Data Block Start
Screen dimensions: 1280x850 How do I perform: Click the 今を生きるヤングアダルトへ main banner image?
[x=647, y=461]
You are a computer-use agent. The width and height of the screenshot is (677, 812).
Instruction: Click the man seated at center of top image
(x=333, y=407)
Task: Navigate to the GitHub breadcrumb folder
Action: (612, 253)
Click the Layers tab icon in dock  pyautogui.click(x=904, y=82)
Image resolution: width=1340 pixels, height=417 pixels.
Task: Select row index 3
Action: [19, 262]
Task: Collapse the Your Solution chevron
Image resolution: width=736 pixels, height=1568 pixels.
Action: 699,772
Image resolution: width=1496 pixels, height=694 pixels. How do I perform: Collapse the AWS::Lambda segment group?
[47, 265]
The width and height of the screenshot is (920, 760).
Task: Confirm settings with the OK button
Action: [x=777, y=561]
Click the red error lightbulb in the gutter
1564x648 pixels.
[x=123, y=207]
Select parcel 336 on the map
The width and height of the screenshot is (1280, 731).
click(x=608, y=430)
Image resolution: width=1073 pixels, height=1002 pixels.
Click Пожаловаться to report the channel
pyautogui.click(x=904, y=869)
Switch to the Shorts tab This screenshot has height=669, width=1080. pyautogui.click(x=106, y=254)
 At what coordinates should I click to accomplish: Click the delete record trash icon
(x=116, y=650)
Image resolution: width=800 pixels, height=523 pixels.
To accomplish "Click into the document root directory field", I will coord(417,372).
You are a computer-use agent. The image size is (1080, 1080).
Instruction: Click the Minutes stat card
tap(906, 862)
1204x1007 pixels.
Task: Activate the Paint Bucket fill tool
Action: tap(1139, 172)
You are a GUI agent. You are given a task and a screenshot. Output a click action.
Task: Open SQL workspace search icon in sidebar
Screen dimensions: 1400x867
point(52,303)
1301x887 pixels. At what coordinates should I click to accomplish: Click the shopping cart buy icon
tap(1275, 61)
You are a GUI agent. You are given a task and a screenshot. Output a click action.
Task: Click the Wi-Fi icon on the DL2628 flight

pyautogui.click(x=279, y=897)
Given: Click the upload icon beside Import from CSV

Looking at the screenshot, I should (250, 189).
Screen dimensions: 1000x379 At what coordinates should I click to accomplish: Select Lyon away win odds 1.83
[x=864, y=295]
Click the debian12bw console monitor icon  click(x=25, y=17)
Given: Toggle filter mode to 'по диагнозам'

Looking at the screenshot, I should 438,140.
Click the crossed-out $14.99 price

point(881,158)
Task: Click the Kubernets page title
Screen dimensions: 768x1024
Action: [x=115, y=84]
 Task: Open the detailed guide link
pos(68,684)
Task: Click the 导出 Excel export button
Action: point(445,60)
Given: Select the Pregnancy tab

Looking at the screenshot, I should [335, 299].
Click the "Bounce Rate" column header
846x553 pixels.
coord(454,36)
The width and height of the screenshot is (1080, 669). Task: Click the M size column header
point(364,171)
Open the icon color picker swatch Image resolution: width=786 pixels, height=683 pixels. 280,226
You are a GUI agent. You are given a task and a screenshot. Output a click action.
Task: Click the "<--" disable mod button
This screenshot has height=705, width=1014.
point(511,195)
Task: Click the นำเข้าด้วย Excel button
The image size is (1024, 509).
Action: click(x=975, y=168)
Data Block End
→ Action item: The expected result is a copy of each line in the records where "computer" appears.

→ Solution for this task:
You are a computer-use agent. The width and height of the screenshot is (677, 812).
You are a computer-use agent. The image size is (1080, 1080).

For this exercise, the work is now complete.